The genus Taraxacum represents a taxonomic complexity in the whole of its range and in China in particular. Basic features of dandelions relevant for the taxonomy at the species level are: 1) There is a low level of structural morphological differentiation. 2) There is a coexistence of agamospermy and sexuality. 3) There is complex hybridity. 4) There is extensive polyploidy. 5) There is a large number of taxa. Thus, any taxonomic study of this genus should follow a few principles: 1) A great attention should be paid to the reproduction in population structures because different modes of reproduction usually mean very different variation ranges, and species in Taraxacum differ substantially in this respect. 2) The taxonomic study must be started at the lowest level of recognizable units in order to avoid a loss of information, and later lumping should be a result of a knowledge of the population structure of all subordinate units. 3) The category of section is equally important as that of species in Taraxacum. Because of very different reproduction systems, the species have incommensurable variation ranges, and, for a non-specialist in particular, the most useful traditional rank covering both sexual and agamospermous taxa is that of section. Moreover, in an imperfectly explored region, there might be sections in which the species remain unknown or undescribed because of the insufficient material, although the very occurrence of the given section in the territory studied is unquestionable. The latter case requires using sections as one of the basic categories in taxonomic hierarchy.

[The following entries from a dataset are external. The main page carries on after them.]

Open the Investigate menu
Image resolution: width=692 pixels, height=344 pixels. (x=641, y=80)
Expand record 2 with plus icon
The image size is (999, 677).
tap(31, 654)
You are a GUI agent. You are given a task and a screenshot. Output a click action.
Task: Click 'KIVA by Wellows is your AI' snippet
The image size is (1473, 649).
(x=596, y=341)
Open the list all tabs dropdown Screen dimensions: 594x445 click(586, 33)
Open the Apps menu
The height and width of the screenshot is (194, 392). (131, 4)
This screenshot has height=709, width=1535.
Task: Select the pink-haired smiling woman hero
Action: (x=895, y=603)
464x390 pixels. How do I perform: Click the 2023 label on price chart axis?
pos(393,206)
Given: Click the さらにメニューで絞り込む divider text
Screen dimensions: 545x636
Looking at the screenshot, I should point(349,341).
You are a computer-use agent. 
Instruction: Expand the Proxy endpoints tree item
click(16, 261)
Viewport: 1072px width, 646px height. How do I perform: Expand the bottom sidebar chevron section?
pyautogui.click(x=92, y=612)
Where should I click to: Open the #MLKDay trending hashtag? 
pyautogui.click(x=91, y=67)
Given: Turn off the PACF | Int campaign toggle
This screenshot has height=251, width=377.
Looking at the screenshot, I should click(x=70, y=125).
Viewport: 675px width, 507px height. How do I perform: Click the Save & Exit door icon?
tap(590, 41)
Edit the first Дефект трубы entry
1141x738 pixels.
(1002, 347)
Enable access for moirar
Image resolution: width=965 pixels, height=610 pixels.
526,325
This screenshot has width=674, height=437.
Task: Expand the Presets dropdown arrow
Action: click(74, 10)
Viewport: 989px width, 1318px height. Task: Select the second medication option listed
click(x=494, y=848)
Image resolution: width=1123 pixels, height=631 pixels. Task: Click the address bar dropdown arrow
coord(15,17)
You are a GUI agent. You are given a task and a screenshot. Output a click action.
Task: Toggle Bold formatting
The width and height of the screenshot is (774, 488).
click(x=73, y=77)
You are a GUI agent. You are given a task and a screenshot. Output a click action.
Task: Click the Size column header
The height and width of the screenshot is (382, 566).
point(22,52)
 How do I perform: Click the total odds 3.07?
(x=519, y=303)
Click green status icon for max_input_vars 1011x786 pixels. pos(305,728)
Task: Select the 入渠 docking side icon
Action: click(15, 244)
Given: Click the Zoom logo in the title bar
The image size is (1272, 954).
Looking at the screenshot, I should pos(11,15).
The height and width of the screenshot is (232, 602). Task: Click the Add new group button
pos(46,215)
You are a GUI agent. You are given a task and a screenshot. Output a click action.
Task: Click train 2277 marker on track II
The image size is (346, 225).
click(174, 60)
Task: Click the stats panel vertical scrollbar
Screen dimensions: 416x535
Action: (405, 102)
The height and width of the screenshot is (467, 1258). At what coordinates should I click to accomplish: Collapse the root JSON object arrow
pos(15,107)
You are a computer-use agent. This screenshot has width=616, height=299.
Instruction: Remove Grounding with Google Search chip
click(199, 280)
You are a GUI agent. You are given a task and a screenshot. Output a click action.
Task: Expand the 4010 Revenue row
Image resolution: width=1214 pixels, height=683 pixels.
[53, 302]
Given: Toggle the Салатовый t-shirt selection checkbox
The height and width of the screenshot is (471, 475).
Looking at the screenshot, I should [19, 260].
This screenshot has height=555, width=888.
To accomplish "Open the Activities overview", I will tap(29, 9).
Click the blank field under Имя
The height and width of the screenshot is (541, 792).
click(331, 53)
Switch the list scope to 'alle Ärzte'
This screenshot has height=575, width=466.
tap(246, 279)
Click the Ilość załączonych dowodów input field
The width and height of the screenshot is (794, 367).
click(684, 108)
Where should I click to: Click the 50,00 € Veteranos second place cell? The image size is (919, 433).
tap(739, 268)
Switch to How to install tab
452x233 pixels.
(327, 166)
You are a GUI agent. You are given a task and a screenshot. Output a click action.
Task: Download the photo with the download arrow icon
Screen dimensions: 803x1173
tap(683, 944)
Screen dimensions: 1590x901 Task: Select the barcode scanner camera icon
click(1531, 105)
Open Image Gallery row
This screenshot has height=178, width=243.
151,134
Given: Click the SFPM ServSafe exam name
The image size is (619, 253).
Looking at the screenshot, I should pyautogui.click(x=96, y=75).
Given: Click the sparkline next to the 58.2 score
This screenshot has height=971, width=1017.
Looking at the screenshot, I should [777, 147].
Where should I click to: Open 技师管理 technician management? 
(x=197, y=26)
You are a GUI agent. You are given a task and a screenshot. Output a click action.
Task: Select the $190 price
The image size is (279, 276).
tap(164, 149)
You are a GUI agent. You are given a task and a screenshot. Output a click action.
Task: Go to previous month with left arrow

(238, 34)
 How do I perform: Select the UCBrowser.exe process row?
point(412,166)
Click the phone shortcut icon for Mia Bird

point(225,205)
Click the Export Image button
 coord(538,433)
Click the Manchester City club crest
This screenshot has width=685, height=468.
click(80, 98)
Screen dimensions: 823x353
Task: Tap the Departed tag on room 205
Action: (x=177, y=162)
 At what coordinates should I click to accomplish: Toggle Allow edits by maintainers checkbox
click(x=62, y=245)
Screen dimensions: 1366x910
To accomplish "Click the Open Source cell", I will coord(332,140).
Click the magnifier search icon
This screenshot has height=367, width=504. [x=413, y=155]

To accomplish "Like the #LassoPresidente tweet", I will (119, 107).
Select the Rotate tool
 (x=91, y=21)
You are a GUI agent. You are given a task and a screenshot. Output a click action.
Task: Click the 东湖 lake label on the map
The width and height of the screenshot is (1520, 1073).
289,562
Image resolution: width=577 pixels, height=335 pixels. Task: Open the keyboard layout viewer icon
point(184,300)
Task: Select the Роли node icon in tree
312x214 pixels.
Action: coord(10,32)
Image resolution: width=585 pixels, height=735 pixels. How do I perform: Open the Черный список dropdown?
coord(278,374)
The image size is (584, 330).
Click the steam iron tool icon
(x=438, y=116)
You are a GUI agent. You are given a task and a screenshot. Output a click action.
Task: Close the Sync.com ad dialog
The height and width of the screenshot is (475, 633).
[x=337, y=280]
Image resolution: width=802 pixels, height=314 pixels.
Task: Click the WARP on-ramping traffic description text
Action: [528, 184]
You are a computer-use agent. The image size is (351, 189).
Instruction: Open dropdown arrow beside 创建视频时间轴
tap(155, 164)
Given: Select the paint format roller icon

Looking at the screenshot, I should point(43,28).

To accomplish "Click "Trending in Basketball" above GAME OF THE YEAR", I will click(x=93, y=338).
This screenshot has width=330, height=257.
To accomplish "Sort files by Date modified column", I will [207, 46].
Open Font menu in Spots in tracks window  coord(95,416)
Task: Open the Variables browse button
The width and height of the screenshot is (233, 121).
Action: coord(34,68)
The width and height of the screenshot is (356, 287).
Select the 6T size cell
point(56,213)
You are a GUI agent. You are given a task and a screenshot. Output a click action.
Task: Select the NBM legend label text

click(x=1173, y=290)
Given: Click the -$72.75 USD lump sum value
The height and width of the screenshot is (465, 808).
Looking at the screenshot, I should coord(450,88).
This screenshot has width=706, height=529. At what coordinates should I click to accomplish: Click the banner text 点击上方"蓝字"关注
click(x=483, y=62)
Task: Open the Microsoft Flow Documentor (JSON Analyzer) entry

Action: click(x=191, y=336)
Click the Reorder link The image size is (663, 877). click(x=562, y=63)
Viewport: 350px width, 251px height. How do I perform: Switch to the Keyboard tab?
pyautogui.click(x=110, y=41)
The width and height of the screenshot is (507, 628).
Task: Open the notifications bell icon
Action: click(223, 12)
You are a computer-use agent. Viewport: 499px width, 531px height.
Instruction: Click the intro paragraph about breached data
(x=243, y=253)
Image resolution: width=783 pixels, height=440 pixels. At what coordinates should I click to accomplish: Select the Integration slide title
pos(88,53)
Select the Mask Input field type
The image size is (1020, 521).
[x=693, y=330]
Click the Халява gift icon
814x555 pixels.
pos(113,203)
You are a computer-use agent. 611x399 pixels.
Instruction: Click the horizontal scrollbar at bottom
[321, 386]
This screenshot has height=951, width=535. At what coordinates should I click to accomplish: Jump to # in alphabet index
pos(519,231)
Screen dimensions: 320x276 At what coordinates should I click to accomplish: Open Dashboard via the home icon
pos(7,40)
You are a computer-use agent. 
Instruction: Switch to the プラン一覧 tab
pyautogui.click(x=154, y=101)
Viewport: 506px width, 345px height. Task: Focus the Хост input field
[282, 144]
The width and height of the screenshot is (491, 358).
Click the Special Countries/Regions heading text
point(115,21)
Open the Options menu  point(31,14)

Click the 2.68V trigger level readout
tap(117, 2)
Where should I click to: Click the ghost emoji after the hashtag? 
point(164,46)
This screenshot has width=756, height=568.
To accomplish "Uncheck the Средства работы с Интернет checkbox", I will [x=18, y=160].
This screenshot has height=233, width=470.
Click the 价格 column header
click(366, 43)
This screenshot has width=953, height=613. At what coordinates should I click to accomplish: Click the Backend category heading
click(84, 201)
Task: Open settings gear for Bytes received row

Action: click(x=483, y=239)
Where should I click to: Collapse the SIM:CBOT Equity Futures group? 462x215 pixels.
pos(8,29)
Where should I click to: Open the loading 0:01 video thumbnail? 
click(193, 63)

Notes on descriptions: Achenes are measured to include the cone, a narrow part of the achene connecting achene body with the beak. Middle leaves are those well developed during full anthesis; outer leaves are the first spring leaves and are usually less deeply lobed or not divided. Inner leaves develop at the end of anthesis and are usually more deeply divided than the others. In the descriptions, middle leaves are taxonomically the most important. Outer phyllaries are described as imbricate when the outermost ones of them are broader and shorter than the successive more inner ones (often the outermost ones are ovate to ovate-lanceolate and the others lanceolate to narrowly lanceolate; the distal parts of the latter are clearly visible above the outermost ones). In species with imbricate outer phyllaries, the bracket measurements usually refer to the innermost outer phyllaries (the longest and the narrowest ones).

In several Chinese Taraxacum sections achene color substantially changes before maturity. Particularly in T. sect. Tibetana and T. sect. Emodensia, two color series can be recognized: in one series achenes are pale reddish ochraceous or ochraceous when immature and become darker red to reach deep reddish castaneous brown or deep red when mature, and the other series starts with pale grayish or straw-colored achenes, becoming gray and reaching almost black at full maturity.

Variation is also observed in the development of a horn on the outer phyllaries. The first capitula to blossom often have flat or callose outer and/or inner phyllaries while later capitula have a distinct horn near the apex of the phyllaries. This characteristic mainly concerns Taraxacum sect. Borealia, T. sect. Emodensia, and T. sect. Mongolica.

The references to Higher Pl. China in the following treatment of Taraxacum refers to the treatment of Taraxacum by X. J. Ge (11: 766-786. 2005).

More than 2,500 species: mainly in the Arctic and temperate zones of the N Hemisphere with main diversity in mountains of Eurasia, a few species in temperate regions of the S Hemisphere; 116 species (81 endemic, three introduced) in China.